Search for other papers by Sofia Pilar Ildefonso-Najarro in
Google Scholar
PubMed
Search for other papers by Esteban Alberto Plasencia-Dueñas in
Google Scholar
PubMed
Search for other papers by Cesar Joel Benites-Moya in
Google Scholar
PubMed
Search for other papers by Jose Carrion-Rojas in
Google Scholar
PubMed
Search for other papers by Marcio Jose Concepción-Zavaleta in
Google Scholar
PubMed
Summary
Cushing’s syndrome is an endocrine disorder that causes anovulatory infertility secondary to hypercortisolism; therefore, pregnancy rarely occurs during its course. We present the case of a 24-year-old, 16-week pregnant female with a 10-month history of unintentional weight gain, dorsal gibbus, nonpruritic comedones, hirsutism and hair loss. Initial biochemical, hormonal and ultrasound investigations revealed hypokalemia, increased nocturnal cortisolemia and a right adrenal mass. The patient had persistent high blood pressure, hyperglycemia and hypercortisolemia. She was initially treated with antihypertensive medications and insulin therapy. Endogenous Cushing’s syndrome was confirmed by an abdominal MRI that demonstrated a right adrenal adenoma. The patient underwent right laparoscopic adrenalectomy and anatomopathological examination revealed an adrenal adenoma with areas of oncocytic changes. Finally, antihypertensive medication was progressively reduced and glycemic control and hypokalemia reversal were achieved.
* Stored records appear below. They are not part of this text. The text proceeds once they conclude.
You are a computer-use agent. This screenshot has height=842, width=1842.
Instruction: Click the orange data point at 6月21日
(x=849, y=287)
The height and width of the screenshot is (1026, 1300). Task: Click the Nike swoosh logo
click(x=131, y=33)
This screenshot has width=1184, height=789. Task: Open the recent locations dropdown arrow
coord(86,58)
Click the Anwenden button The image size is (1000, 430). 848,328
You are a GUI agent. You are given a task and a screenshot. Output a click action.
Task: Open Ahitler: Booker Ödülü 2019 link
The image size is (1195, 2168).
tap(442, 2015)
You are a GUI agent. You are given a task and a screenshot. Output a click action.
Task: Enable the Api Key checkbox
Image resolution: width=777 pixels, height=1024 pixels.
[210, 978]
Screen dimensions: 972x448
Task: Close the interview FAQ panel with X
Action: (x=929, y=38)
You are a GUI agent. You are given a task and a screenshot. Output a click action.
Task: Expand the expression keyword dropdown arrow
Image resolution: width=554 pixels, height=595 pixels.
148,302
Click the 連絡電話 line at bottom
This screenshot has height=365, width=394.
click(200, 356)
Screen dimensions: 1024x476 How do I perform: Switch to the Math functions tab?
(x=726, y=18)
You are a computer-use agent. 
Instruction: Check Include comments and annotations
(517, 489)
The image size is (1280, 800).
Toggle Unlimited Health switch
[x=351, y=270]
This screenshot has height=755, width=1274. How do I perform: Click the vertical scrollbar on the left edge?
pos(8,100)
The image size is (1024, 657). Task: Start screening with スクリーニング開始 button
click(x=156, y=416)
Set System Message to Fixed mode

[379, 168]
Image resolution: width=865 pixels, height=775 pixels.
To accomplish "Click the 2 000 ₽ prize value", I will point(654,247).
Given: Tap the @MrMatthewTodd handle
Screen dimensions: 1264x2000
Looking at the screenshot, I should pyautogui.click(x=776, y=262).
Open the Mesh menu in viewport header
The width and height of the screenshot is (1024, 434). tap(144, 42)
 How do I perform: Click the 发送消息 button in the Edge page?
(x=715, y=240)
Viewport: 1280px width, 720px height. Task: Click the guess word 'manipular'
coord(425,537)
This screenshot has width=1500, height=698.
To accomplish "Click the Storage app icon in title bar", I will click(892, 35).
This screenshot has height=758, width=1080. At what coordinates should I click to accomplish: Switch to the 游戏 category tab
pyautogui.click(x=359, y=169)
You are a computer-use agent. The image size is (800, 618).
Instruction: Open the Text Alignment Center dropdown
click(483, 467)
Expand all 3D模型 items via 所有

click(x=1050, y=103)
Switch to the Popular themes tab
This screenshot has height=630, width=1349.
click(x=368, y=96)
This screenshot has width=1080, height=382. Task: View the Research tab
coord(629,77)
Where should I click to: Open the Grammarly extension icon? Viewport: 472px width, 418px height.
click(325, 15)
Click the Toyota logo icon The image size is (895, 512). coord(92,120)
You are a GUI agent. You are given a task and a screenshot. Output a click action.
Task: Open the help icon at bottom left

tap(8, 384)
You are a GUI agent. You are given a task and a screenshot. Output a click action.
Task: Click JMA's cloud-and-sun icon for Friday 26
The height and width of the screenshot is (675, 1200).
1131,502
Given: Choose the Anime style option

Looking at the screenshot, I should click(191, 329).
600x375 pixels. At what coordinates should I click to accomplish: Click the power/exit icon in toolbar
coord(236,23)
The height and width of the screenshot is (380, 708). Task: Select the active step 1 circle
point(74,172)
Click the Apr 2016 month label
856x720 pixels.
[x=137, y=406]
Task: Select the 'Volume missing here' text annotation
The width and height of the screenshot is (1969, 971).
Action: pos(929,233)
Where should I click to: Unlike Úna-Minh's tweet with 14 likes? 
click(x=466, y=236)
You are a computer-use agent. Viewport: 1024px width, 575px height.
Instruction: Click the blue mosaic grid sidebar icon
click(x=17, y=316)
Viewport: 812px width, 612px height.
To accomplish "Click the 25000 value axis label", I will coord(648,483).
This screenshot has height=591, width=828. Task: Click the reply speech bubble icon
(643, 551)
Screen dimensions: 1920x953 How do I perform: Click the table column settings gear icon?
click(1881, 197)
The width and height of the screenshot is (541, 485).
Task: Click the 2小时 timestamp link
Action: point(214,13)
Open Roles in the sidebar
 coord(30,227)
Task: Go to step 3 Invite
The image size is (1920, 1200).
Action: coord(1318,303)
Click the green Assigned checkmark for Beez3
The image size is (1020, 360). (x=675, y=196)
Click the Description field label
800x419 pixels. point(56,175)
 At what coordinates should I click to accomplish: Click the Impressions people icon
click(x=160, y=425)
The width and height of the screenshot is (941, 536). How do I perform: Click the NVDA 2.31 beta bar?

Long-term therapy consisted of low-dose daily prednisone. During follow-up, despite favorable outcomes regarding the patient’s Cushing’s syndrome, stillbirth was confirmed at 28 weeks of pregnancy. We discuss the importance of early diagnosis and treatment of Cushing’s syndrome to prevent severe maternal and fetal complications.
Learning points:
-
Pregnancy can occur, though rarely, during the course of Cushing’s syndrome.
-
Pregnancy is a transient physiological state of hypercortisolism and it must be differentiated from Cushing’s syndrome based on clinical manifestations and laboratory tests.
-
The diagnosis of Cushing’s syndrome during pregnancy may be challenging, particularly in the second and third trimesters because of the changes in the maternal hypothalamic-pituitary-adrenal axis.
-
Pregnancy during the course of Cushing’s syndrome is associated with severe maternal and fetal complications; therefore, its early diagnosis and treatment is critical.